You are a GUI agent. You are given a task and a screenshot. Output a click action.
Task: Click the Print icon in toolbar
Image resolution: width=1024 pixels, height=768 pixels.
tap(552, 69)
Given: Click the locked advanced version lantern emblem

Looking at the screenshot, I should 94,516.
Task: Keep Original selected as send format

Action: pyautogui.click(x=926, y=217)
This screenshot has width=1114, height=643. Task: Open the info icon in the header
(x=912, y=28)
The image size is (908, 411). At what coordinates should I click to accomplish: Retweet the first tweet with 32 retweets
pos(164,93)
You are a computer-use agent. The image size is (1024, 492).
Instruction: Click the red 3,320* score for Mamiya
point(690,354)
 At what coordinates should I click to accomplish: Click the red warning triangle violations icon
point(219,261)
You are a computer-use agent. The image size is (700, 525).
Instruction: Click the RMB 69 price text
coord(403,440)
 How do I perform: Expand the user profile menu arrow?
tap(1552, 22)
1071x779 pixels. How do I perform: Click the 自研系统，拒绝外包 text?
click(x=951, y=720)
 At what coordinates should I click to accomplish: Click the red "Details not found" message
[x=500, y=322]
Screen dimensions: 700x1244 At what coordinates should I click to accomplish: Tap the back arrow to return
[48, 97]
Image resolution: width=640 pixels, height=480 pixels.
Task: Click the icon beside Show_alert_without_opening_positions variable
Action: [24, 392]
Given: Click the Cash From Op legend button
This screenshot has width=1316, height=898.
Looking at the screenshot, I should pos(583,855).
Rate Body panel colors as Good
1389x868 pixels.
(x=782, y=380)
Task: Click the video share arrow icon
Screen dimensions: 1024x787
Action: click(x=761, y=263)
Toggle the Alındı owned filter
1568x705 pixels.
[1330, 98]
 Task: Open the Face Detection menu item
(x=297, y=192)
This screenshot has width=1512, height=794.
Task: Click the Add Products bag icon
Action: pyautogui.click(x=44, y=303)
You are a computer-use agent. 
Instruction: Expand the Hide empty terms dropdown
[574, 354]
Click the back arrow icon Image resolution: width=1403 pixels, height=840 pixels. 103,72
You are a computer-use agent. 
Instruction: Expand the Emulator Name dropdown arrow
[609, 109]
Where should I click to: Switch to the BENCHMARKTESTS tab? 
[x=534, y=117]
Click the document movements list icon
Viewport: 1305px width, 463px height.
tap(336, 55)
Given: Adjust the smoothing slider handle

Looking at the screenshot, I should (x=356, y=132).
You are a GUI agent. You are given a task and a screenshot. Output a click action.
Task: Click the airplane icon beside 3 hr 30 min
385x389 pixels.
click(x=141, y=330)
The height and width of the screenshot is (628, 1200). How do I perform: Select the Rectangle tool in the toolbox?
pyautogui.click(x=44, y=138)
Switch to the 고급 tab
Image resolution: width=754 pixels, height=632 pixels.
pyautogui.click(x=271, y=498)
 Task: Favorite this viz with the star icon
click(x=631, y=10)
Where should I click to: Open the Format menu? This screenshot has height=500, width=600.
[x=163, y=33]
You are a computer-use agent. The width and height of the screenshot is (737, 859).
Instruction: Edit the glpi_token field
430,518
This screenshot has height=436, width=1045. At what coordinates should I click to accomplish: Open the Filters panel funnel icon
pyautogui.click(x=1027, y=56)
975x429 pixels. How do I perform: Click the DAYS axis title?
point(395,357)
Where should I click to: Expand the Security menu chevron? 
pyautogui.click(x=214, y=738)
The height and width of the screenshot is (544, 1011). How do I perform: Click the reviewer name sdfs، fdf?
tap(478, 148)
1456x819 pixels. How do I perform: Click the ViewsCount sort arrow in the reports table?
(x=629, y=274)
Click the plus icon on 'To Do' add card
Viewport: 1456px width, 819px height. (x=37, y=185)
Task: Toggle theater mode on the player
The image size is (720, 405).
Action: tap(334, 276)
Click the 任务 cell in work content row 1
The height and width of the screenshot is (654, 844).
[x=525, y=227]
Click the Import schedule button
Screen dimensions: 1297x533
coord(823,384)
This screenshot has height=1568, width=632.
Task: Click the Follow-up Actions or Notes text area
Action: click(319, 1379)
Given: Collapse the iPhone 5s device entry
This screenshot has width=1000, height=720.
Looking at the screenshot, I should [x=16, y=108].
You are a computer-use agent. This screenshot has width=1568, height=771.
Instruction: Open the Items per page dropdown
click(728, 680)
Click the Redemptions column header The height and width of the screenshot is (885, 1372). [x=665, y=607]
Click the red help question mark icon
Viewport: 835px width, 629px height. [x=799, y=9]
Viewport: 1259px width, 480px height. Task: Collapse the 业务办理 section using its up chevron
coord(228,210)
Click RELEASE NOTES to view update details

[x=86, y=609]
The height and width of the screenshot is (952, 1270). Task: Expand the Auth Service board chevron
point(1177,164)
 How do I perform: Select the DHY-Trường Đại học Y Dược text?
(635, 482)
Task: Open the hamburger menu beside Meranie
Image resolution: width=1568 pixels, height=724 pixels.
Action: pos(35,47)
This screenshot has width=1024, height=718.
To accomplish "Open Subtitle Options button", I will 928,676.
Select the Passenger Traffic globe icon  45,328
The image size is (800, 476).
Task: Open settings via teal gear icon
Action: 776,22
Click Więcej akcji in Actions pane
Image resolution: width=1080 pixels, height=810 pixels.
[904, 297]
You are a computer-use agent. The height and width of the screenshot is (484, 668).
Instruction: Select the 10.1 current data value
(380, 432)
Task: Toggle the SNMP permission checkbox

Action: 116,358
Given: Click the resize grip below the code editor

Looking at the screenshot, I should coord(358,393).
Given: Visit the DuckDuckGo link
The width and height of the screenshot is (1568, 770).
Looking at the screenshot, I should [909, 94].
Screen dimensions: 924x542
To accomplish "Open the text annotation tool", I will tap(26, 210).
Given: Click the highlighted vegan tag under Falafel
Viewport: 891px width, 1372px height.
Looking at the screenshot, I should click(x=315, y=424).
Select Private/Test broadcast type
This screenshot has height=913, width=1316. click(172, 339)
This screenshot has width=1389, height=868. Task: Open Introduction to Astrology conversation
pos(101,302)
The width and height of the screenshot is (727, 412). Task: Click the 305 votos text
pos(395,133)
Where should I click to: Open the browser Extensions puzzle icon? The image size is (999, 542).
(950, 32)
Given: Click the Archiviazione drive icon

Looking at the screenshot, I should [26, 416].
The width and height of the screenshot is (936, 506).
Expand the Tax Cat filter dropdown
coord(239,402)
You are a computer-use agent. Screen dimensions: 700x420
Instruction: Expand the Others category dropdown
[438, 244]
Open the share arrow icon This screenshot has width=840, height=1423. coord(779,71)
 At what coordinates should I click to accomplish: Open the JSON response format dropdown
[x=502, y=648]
------------------------------------------------------------
## WHAT IS BEING ASKED
Repeat the items verbatim, starting with the line that contains "1456x819 pixels. How" and ending with the line that contains "Looking at the screenshot, I should [x=16, y=108].", including both of those lines.

## THE RESULT
1456x819 pixels. How do I perform: Click the ViewsCount sort arrow in the reports table?
(x=629, y=274)
Click the plus icon on 'To Do' add card
Viewport: 1456px width, 819px height. (x=37, y=185)
Task: Toggle theater mode on the player
The image size is (720, 405).
Action: tap(334, 276)
Click the 任务 cell in work content row 1
The height and width of the screenshot is (654, 844).
[x=525, y=227]
Click the Import schedule button
Screen dimensions: 1297x533
coord(823,384)
This screenshot has height=1568, width=632.
Task: Click the Follow-up Actions or Notes text area
Action: click(319, 1379)
Given: Collapse the iPhone 5s device entry
This screenshot has width=1000, height=720.
Looking at the screenshot, I should [x=16, y=108].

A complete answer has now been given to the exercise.